Segment Start: Supplied passage
Muslim Hate of Authors
Sir Salman doesn't deserve the vituperation heaped upon him by the Muslim world.
Friday, 6 July 2007
When Queen Elizabeth knighted the author of the 1988 novel The Satanic Verses, Salman Rushdie, last month, there was rage throughout the Islamic world. Although Sir Salman, as he is now to be called, was not honoured specifically for this controversial novel, many Muslims interpreted the award as a poke in the eye for Islam. "The latest act of the British government was shameless and imprudent and can not be interpreted to anything but blind hostility and absolute brainlessness," declared the speaker of the Iranian parliament speaker, Gholamali Haddadadel.
The Satanic Verses is not my favourite novel, but it has a place in my life's journey. When the book first came out in 1988, I was a devout Muslim. By 1996 I had left the religion, and I bought it to see what the fuss was all about. When my then-husband saw the book on the coffee table, he left me with three small children. He had never read it. This lack of effort to understand, appreciate and build bridges is not uncommon amongst Muslims.
Segment End: Supplied passage
Task set:
1 - Answer these from the Rushdie article:
(a) Who knighted Salman Rushdie?
(b) In what year did the writer leave the religion?
(c) How many small children were left with the writer?
2 - Please give the Rushdie article again between "Friday, 6 July" and "speaker, Gholamali Haddadadel.", inclusive, swapping "Queen Elizabeth" for "the Queen".
3 - Carry on with the Rushdie article from where it stops.
The rows after this play no part here.
Segment Start: Entries provided
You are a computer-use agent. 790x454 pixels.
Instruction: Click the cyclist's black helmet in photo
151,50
Segment End: Entries provided
Segment Start: Entries provided
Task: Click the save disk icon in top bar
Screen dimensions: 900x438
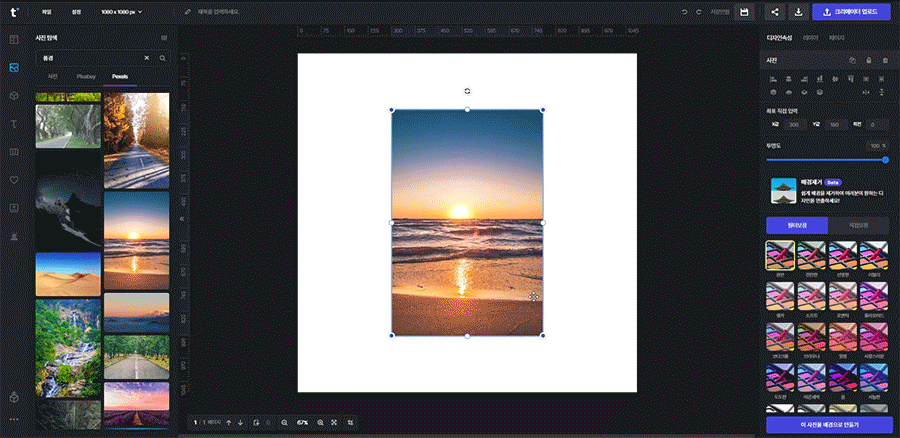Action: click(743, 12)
Segment End: Entries provided
Solved tasks:
1 -
(a) Queen Elizabeth
(b) 1996
(c) Three

2 -
Friday, 6 July 2007
When the Queen knighted the author of the 1988 novel The Satanic Verses, Salman Rushdie, last month, there was rage throughout the Islamic world. Although Sir Salman, as he is now to be called, was not honoured specifically for this controversial novel, many Muslims interpreted the award as a poke in the eye for Islam. "The latest act of the British government was shameless and imprudent and can not be interpreted to anything but blind hostility and absolute brainlessness," declared the speaker of the Iranian parliament speaker, Gholamali Haddadadel.

3 -
Back in 1989 Iran's Ayatollah Khomeini issued a fatwa condemning Rushdie to death. I wonder if he had read it. Then an Iranian businessman offered a US$3 million bounty for his death. I wonder if he had read it. In 1991 the Japanese translator was stabbed to death. I wonder if his murderer had read it. In fact, most Muslims who aver that they are willing to kill Rushdie have probably never read The Satanic Verses. According to Islam, one cannot say or think anything against the prophet Mohammed. Even if a Muslim were to read the book out of curiosity, he/she would be blaspheming the prophet, even if he/she respected the prophet in his/her heart.
When I first read the book in 1996, I was not a skilled reader of literature. But even then, I thought that it was just a novel, and although the character Mahound was obviously an allusion to the Prophet, Rushdie was not writing history and not suggesting that Mohammed was actually possessed by demons.
Eleven years later, after further study at university, and after having become a Christian, I re-read The Satanic Verses. Although I enjoyed it, I now realise that post-modern style makes it a very difficult text for many readers, not just Muslims. As an example of the genre of "magical realism", Rushdie parodies certain events and persons from the Qur'an and the life of the Prophet. But the plot is so bizarre and far-fetched and the characters so distant from reality that it is difficult to discern the author's true intentions.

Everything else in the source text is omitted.